To prepare for the meetings, I reviewed the bills we would discuss and NPA background materials. Our FDA taskforce prepared a succinct set of talking points ahead of the meetings, detailing objectives and specifying our concerns. Yusef and I rehearsed the conversations to ready ourselves for the meetings. We anticipated questions they would ask and focused on the clearest way to convey NPA’s concerns and viewpoints. We met with the taskforce for lunch before the meetings to review any last minute questions and pick up some hints and tips from the more seasoned NPA members who have lobbied several times before.
The meetings themselves were far less intimidating than I had anticipated! We met with two legislative assistants within the offices of Senator Robert Casey and Congressman Patrick Meehan. These staffers were gracious, attentive, professional and enthusiastic about speaking with physicians. They asked several questions (a couple of which were not anticipated in our rehearsal) and did not attempt to hurry the agenda. The questions that we were unable to answer gave us a very natural reason to follow up with them in the next few days after discussing it further with the FDA taskforce.

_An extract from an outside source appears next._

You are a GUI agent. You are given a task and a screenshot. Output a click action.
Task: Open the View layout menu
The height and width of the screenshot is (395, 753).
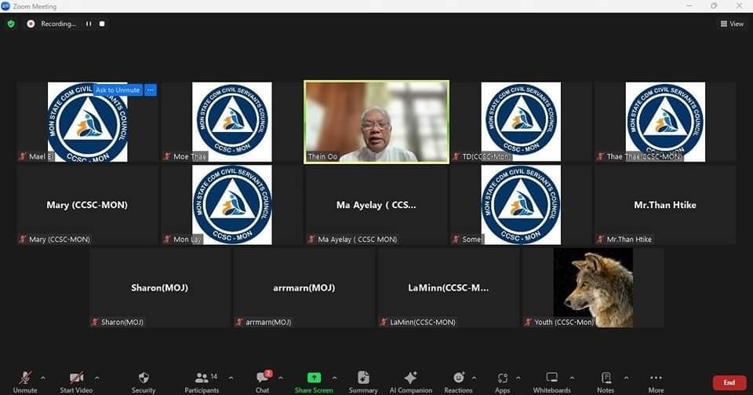[732, 24]
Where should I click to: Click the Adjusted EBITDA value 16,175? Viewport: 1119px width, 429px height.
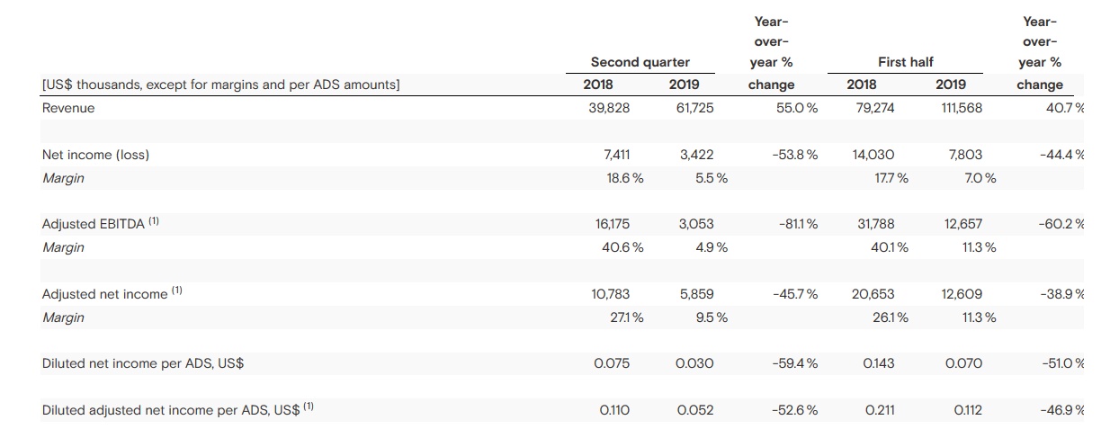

The following day, the American Association for the Advancement of Science hosted a conference with guest speakers including Connecticut Congresswoman Rosa L DeLauro. The conference was insightful and the guest panels were both varied and informative. The structure of the day allowed for lively and powerful discussions from leaders in the field and active members of different professional medical organizations.
Overall, it was an inspiring experience that warmly challenged me as a physician to step out of my comfort zone and explore medicine from a different angle. Perhaps more importantly, taking a more active role helped me put our monthly taskforce meetings into perspective: our efforts to promote conflict-free medicine are appreciated, necessary and make an impact. I would encourage others to challenge yourself in this capacity. You may really surprise yourself with how much you learn and what a difference you can make.